Objectives Objective of our pilot study was to explore the airborne ultrafine particle count in residential areas nearby industrial and military settings with reference to urban and rural areas.
Method We monitored airborne ultrafine (ranging 7nm - 10 microm) particles in residential areas nearby a large oil refinery, a military shooting range, in the largest urban area in the region and in a rural area. We conducted eight samplings (6 h each) using a Electrical low pressure impactor (ELPI plus - Dekati, Tampere, FInland). Wind speed and direction, temperature and humidity during each sampling were registered. Data on other potential sources of ultrafine particles, from both anthropic and natural origin, were also resigeterd. The airborne nanoparticle concentration was expressed as particle count/ cm3.
Results The median ultrafine particle count was 7408 (max 179605)/cm3 in the residential area nearby the oil refinery, 9079 (max 114281)/cm3 nearby the military shooting range, 19040 (max 142324)/cm3 in the urban area and 25419 (max 373434) in the rural area.

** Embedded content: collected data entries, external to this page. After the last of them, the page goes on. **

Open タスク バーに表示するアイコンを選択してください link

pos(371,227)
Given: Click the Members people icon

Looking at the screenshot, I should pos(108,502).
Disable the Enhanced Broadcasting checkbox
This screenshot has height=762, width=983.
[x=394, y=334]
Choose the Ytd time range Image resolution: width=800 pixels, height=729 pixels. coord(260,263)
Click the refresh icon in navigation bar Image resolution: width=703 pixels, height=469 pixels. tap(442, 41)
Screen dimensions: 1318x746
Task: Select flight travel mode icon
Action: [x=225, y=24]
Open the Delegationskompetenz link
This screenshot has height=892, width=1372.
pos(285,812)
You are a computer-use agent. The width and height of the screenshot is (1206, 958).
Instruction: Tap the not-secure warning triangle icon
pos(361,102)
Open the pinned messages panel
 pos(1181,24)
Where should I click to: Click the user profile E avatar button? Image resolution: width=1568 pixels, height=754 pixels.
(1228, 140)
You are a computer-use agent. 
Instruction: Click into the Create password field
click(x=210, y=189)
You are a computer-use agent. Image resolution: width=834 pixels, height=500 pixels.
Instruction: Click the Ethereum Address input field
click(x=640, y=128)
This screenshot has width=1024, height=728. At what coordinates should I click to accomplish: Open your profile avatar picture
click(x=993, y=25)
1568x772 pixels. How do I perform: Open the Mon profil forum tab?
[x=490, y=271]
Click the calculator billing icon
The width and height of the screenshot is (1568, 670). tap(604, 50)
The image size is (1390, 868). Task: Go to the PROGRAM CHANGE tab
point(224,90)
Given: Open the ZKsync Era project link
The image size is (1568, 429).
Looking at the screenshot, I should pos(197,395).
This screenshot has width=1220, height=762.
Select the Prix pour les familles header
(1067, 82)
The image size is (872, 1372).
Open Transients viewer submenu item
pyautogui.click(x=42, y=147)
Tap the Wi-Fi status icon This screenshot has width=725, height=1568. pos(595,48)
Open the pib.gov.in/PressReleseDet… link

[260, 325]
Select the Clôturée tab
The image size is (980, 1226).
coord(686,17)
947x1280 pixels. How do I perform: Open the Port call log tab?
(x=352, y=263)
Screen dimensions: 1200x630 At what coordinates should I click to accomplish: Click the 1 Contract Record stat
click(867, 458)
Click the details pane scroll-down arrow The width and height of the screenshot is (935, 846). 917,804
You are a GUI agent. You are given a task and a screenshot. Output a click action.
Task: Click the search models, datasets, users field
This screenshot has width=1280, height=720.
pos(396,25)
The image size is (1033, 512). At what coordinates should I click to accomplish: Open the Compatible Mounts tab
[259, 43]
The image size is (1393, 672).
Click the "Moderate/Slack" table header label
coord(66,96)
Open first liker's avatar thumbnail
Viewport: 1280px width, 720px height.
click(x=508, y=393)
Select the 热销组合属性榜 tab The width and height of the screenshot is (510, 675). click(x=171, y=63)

Conclusions Our results show that ultrafine particles were ubiquitous in the sampling sites. Median counts were higher in the rural area than nearby industrial and military settings. We speculate that anthropic activities, including widespread use of wood burning fireplaces in rural areas, as well as technical measures to control industrial particulate emissions implemented in the past years, might have contributed. Further studies and additional sampling will allow a more detailed picture of exposure levels to better characterise risk of possible adverse health outcomes associated with environmental exposure to nanoparticles.